Running a simple example on Marbec-GPU

Throughout this tutorial, you will find everything you need to run a Python or R script (displaying “Hello World <3”), along with additional tips and resources that will be helpful for other MARBEC-GPU tasks.

There are two main ways to run a program on Marbec-GPU. The first is to use a task submission script, the second is to use the session interactively. In this example, we will use the first method which is by far the most suitable and easily adaptable for more complex programs.

Note

When you want to run a more complex program, make sure your project works locally (on your personal computer). This means setting up your environment correctly and debugging your script locally. Once everything works successfully on your PC (even using only 1% of the dataset if you encounter computational constraints), you can then deploy your project on MARBEC-GPU.

Start by creating a working directory in which the different files will be created. In bash command it would be :

cd ~  # go to the home directory
mkdir my_project  # create a folder for the project

Otherwise you can use the Jupyter interface to create a working directory with the icon framed in red below:

Then move to this directory ( cd my_project/ ).

Steps

There are three main steps to successfully submit a job for a task on Marbec-GPU:

1. Prepare the Python or R Script

Create a simple Python or R script that displays “Hello World <3”. Here is an example of a script:

print("Hello World <3")

Save this script in a file named main.py or main.R (depending on the desired language) in the working directory you created earlier.

2. Prepare a Bash Script with SLURM Arguments

In order to run the script correctly, you will need to create a bash script launch.sh taking care to mention:

the SLURM arguments, specifying which resources to allocate, the job name, the output file, etc.
Python/R script execution.

Here is a minimal example of a bash script:

#!/bin/bash

#SBATCH --job-name=my_job         # Job name
#SBATCH --output=job_%j.out`      # Standard output and error log
#SBATCH --gres=gpu:1             # Number of GPUs (Remove the line if no GPU is required.)
#SBATCH --mem=4G                  # Memory allocation (4 GB)
#SBATCH -c 1                      # Number of CPU cores

# execute python file
python main.py                    

# execute R file
Rscript main.R

It is possible to specify other SLURM arguments. For more information on SLURM arguments, you can consult the official SLURM documentation here.

3. Execute the Bash Script

After the previous 2 steps, the working directory should contain the following files: launch.sh and main.py/main.R: final_screen The final step is to submit your launch.sh script created in the previous section. To do this, you need to use the sbatch command (see documentation).
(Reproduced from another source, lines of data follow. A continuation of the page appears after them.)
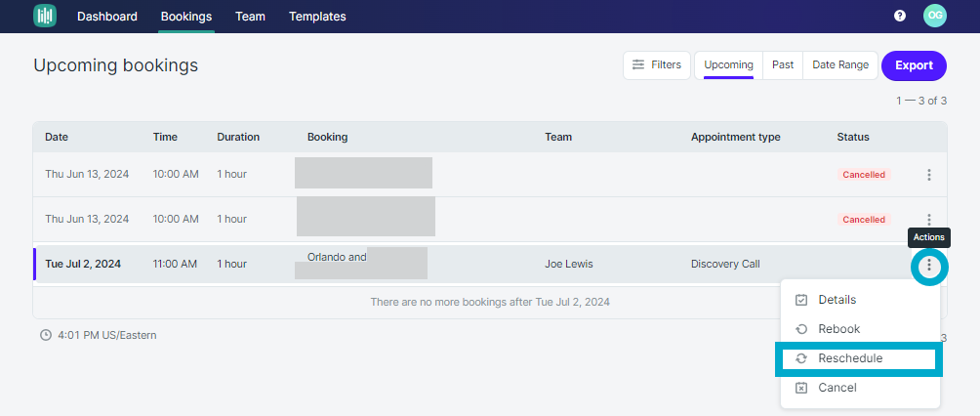The height and width of the screenshot is (416, 980).
Task: Open the help question mark icon
Action: point(899,17)
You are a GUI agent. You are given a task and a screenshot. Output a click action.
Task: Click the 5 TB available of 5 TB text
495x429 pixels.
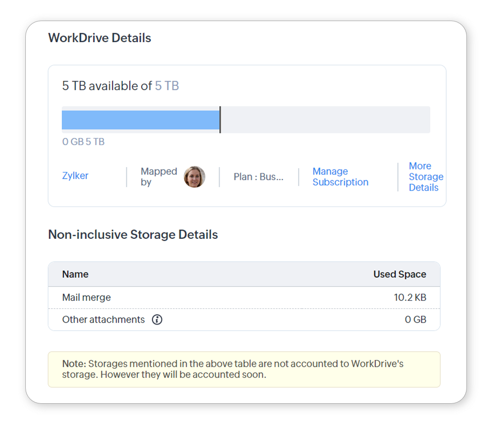click(x=120, y=86)
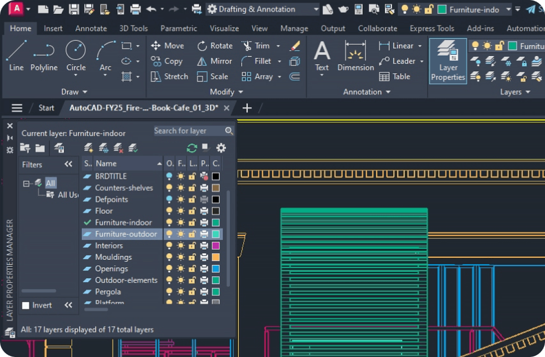
Task: Freeze the Floor layer
Action: coord(181,211)
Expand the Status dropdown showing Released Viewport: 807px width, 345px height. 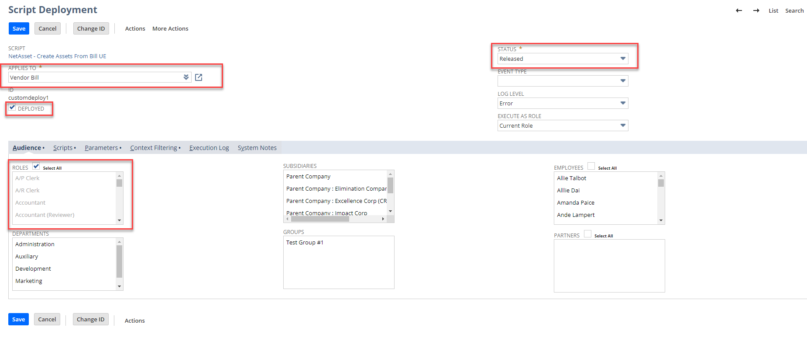(x=562, y=59)
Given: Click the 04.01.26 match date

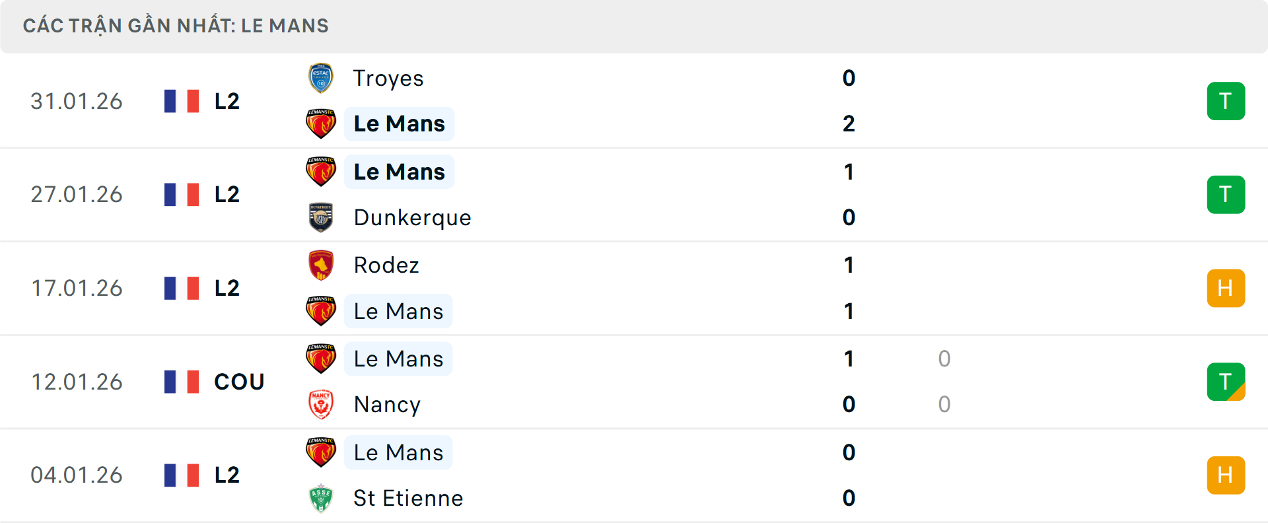Looking at the screenshot, I should [77, 475].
In the terminal, run the following command:

sbatch launch.sh

If the SLURM parameters (#SBATCH arg) are correctly filled in, you should see a job submission confirmation message: Submitted batch job 1234567. Otherwise, an error message will appear instead. Upon successful submission, SLURM checks the requested resources and places the job in the queue (state PENDING) until the resources become available. Once the resources are available, the job runs (state RUNNING). An output file is then created in the current directory with the name specified in the bash script (#SBATCH --output=job_%j.out). A second file containing error messages can appear if specified (#SBATCH --error=job_%j.err).

You can track the progress of your job with the squeue -u $USER or squeue -j 1234567 command (with 1234567 being your job number). You can also list all jobs currently running or in the queue with squeue -O NAME,UserName,TimeUsed,tres-per-node,state,JOBID. The STATE column in particular indicates the job’s status (PENDING RUNNING). For more details on the squeue command, you can consult the documentation.

To cancel a job (running or still in the queue), use the scancel 1234567 command (with 1234567 being your job number).

The output.log file containing the outputs of your python script is created in the current directory. You can view it with the cat output.log command or simply by double-clicking on it. It should look like this:

Hello World <3